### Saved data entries
[Start of Attachment]

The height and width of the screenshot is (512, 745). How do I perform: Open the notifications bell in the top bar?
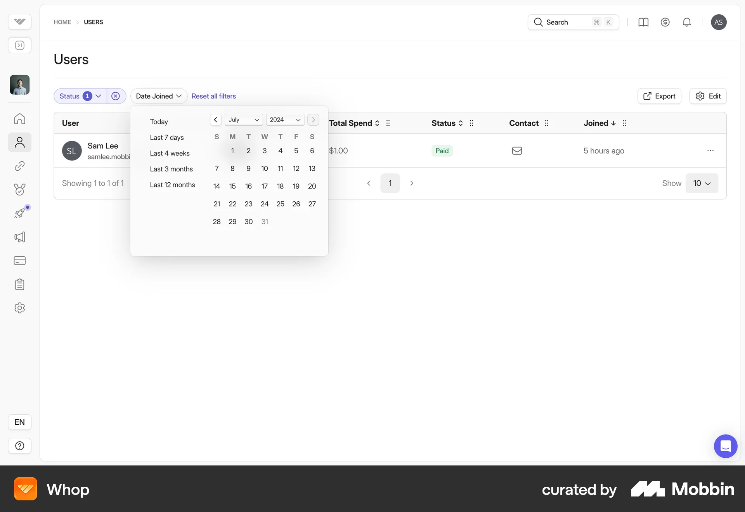(687, 22)
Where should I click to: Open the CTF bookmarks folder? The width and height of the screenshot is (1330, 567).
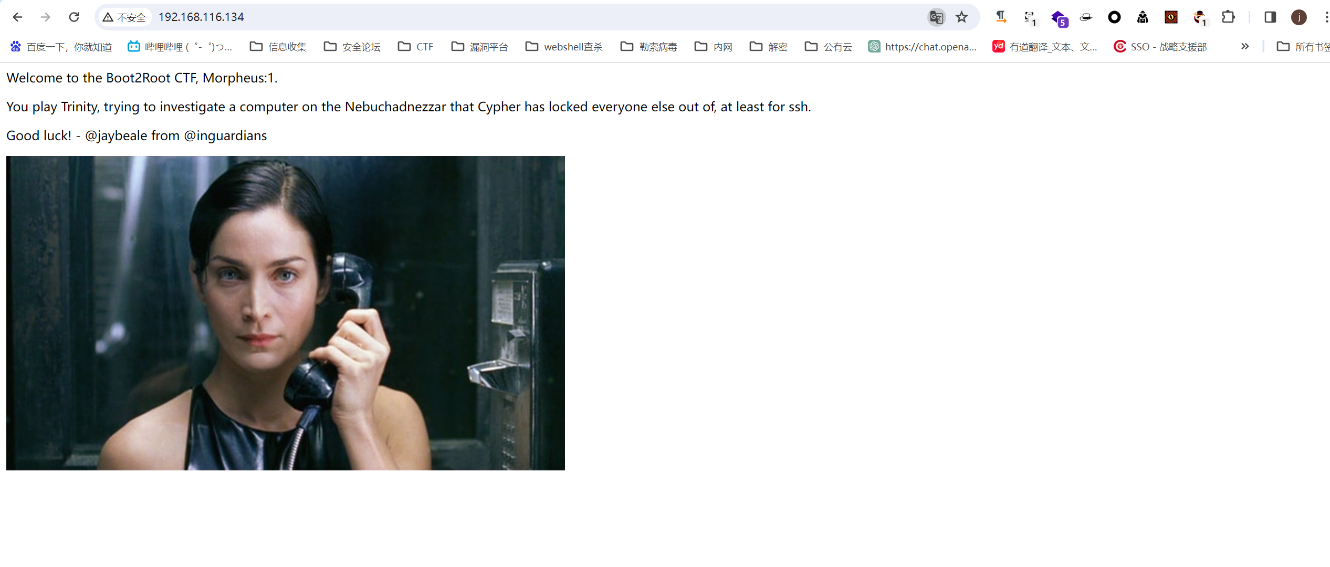point(416,47)
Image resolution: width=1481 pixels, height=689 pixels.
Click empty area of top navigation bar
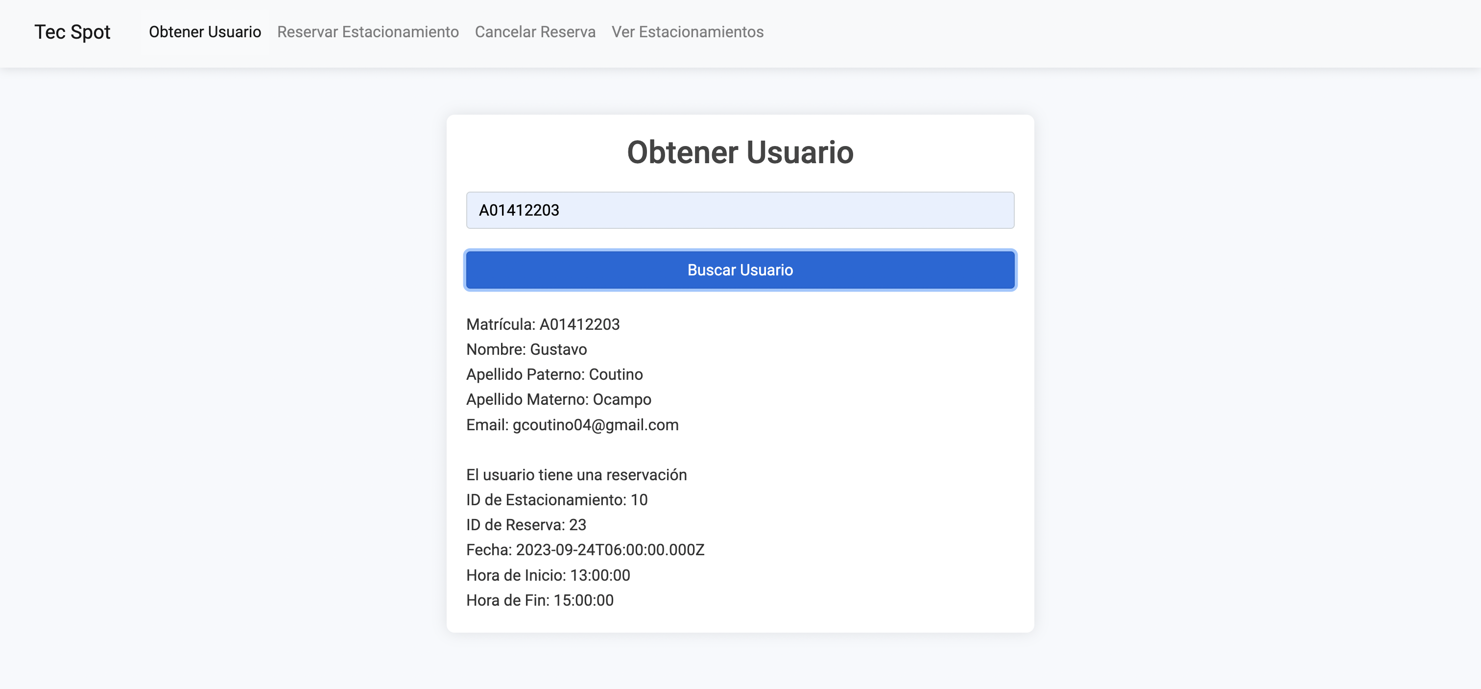pyautogui.click(x=1092, y=32)
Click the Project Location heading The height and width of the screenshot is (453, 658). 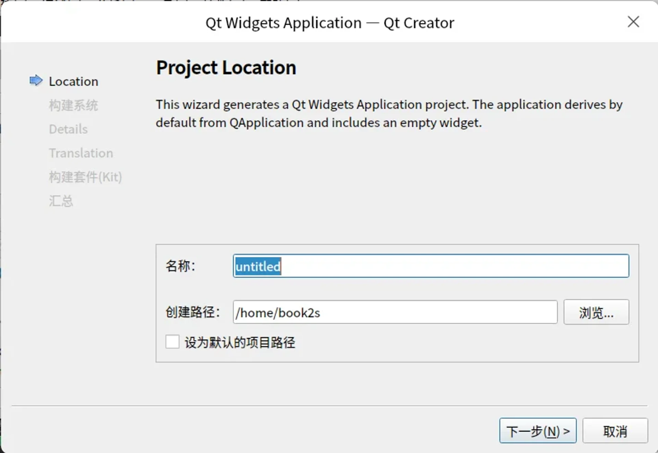pyautogui.click(x=226, y=68)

[End of Attachment]

### What you have to do
Only an exact copy of the lines from the top of the entries through the line with "Image resolution: width=1481", both included, should be given, with all pictures omitted.

### Reply to the exercise
The height and width of the screenshot is (512, 745). How do I perform: Open the notifications bell in the top bar?
(687, 22)
Where should I click to: Open the CTF bookmarks folder? The width and height of the screenshot is (1330, 567).
point(416,47)
Image resolution: width=1481 pixels, height=689 pixels.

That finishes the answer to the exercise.